— Begin Text —
### Initial round of testing for Naive Bayes and XML Identification

With a set of labelled responses (nb_training_201504\*.csv) and the set of all iso/ogc responses (nb_testing_201504\*.csv), we are trying to see if a naive bayes classifier can accurately identify iso or ogc or iso and ogc. 

Steps:

from the training set:

* strip out root tags

* strip out namespaces

* add the label from the csv

from the test set:

* generate a sample set (no replacement & digest not in training (my bad))

* strip out root tags

* strip out namespaces

* predict!


In [86]:
from lxml import etree
import csv
import os
import json
import random

# the xml processing
parser = etree.XMLParser(
            encoding='utf-8',
            remove_blank_text=True,
            remove_comments=True,
            recover=True
        )

def get_namespaces(xml):
    if xml is None:
        return {}
    
    document_namespaces = dict(xml.xpath('/*/namespace::*'))
    if None in document_namespaces:
        document_namespaces['default'] = document_namespaces[None]
        del document_namespaces[None]

    # now run through any child namespace issues
    all_namespaces = xml.xpath('//namespace::*')
    for i, ns in enumerate(all_namespaces):
        if ns[1] in document_namespaces.values():
            continue
        new_key = ns[0] if ns[0] else 'default%s' % i
        document_namespaces[new_key] = ns[1]
    
    return document_namespaces

def prefix(tag, namespaces):
    for prefix, ns in namespaces.iteritems():
        wrapped_ns = '{%s}' % ns
        tag = tag.replace(wrapped_ns, prefix + ':')
— End Text —
— Begin Dataset section —
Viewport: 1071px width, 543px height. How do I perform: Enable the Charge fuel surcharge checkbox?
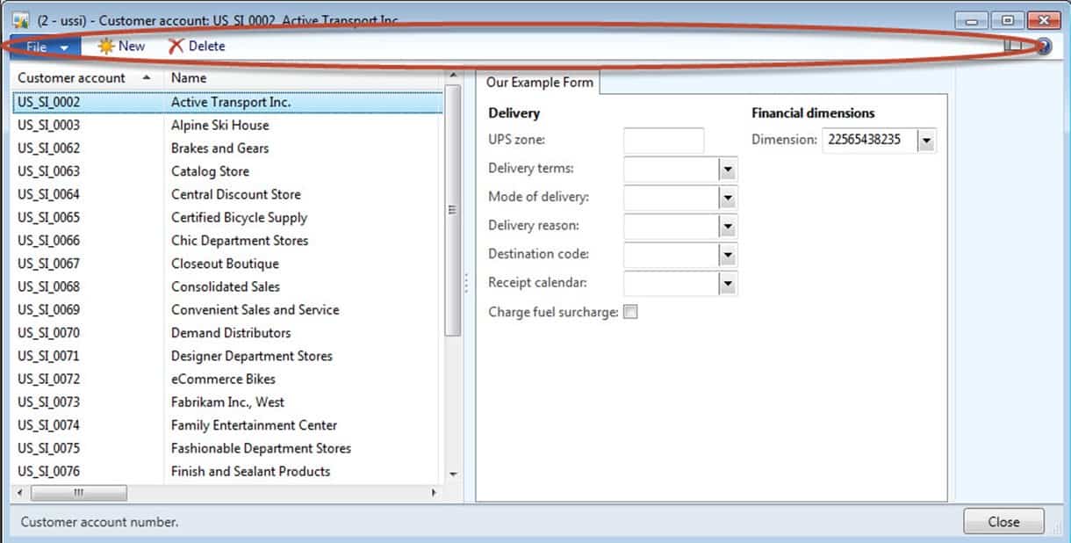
— End Dataset section —
**Instruction A:**
Reproduce the passage of the Naive Bayes testing notes between "for i, ns in" and "prefix + ':')", inclusive.
**Instruction B:**
Carry on the Naive Bayes testing notes from the point where they end.

**Exercise output A:**
for i, ns in enumerate(all_namespaces):
        if ns[1] in document_namespaces.values():
            continue
        new_key = ns[0] if ns[0] else 'default%s' % i
        document_namespaces[new_key] = ns[1]
    
    return document_namespaces

def prefix(tag, namespaces):
    for prefix, ns in namespaces.iteritems():
        wrapped_ns = '{%s}' % ns
        tag = tag.replace(wrapped_ns, prefix + ':')

**Exercise output B:**
    if '{' in tag and '}' in tag:
        return ''

    return tag

# our file location
INPUT_DIR = '../testdata/solr_20150320/clean_20150325'
# sample size
SAMPLE_SIZE = 400

training_digests = []
training_data = []
with open('../testdata/nb_training_20150405.csv', 'rb') as csvfile:
    test_reader = csv.DictReader(csvfile, fieldnames=['label', 'digest'])
    
    for row in test_reader:
        # do the things
        if not os.path.exists(os.path.join(INPUT_DIR, row['digest'] + '_cleaned.json')):
            print 'no file:', os.path.join(INPUT_DIR, row['digest'] + '_cleaned.json')
            continue
        
        with open(os.path.join(INPUT_DIR, row['digest'] + '_cleaned.json'), 'r') as f:
            data = json.loads(f.read())
        
        content = data['content'].encode('unicode_escape')
        
        try:
            xml = etree.fromstring(content, parser=parser)
        except:
            print 'bad xml', row['digest']
            continue
        
        if xml is None:
            print 'wtf xml'
            continue
        
        ns = get_namespaces(xml)
        root = xml.xpath('/*')[0].tag
        prefixed_root = prefix(root, ns)
        
        features = [prefixed_root] + list(set(ns.values()))
    
        training_digests.append(row['digest'])
        training_data += [({feature: True}, row['label']) for feature in features]
    
print len(training_data)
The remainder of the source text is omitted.